I need to figure out how to remove the rows if the match was found in the other table. Any ideas?
CodePudding user response:
You can melt
, merge
, and drop_duplicates
:
(df1
.reset_index()
.melt(['index', 'col3'], value_name='name_or_alias')
.merge(df2, on='name_or_alias', suffixes=(None, '_2'), how='left')
.drop_duplicates('index')
.set_index('index')
)
NB. To keep the original DataFrame, join
the output to it.
Output:
col3 variable name_or_alias col2 col3_2
index
0 0 name A 5.0 8.0
1 1 name B 3.0 6.0
2 2 name C NaN NaN
Used input:
df1 = pd.DataFrame({'name': ['A', 'B', 'C'], 'alias': ['D', 'E', 'F'], 'col3': [0, 1, 2]})

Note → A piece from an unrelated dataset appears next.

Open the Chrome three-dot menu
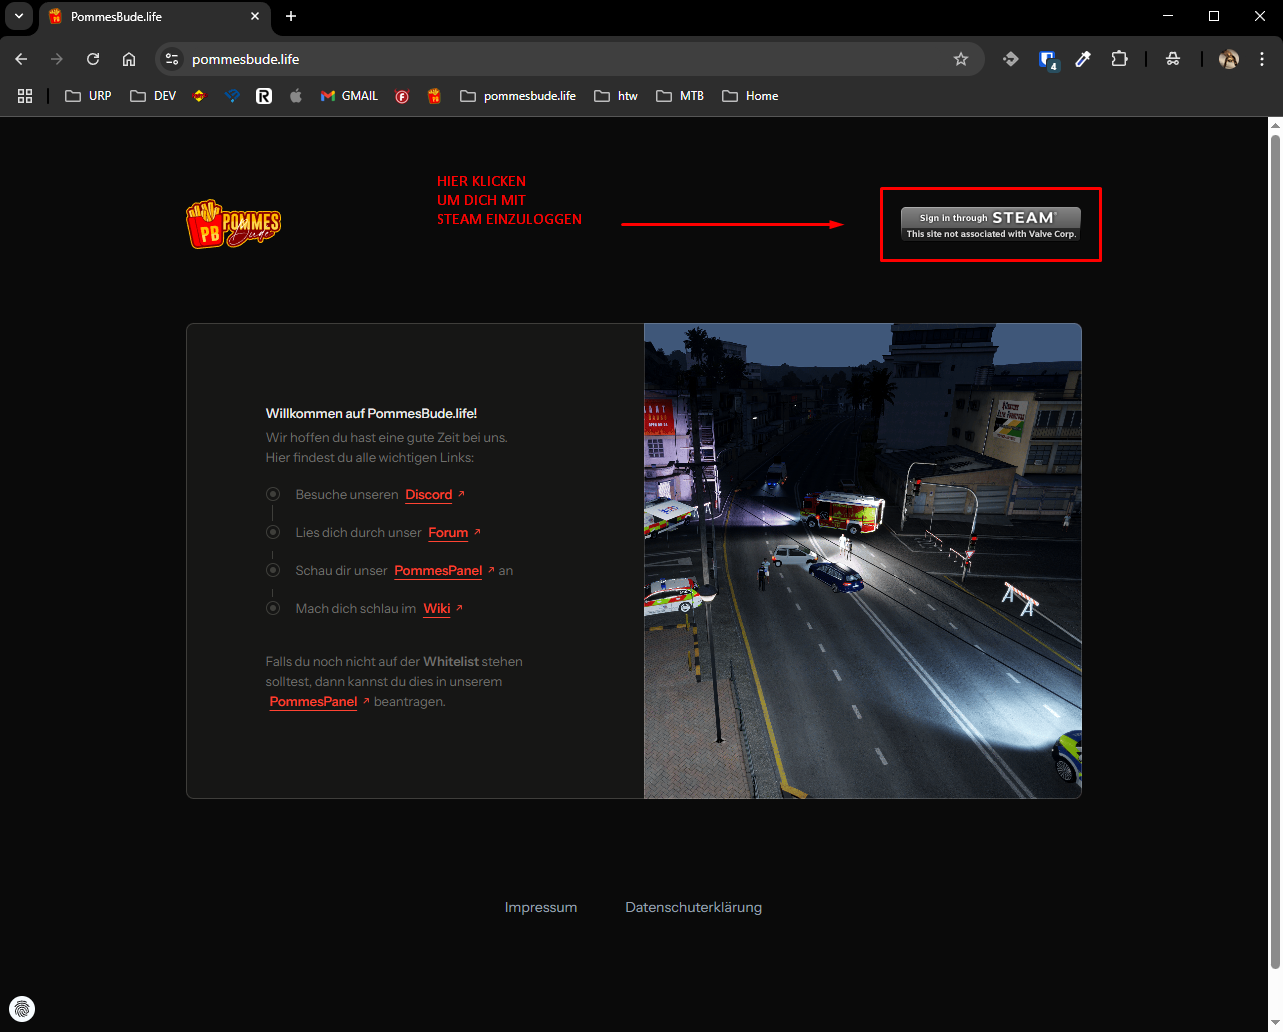[1263, 59]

df2 = pd.DataFrame({'name_or_alias': ['B', 'D', 'A'], 'col2': [3, 4, 5], 'col3': [6, 7, 8]})
CodePudding user response:
I think the problem here is that when you concat the 2 merged dataframes, it will generate duplicated records.
You can use combine_first instead of concat
to combine 2 merged dataframes
It will fill null values in first dataframe with non-null values from second dataframe
df3=df1.merge(df2, how='left', left_on='name', right_on='name_or_alias')
df4=df1.merge(df2, how='left', left_on='alias', right_on='name_or_alias')
df3.combine_first(df4)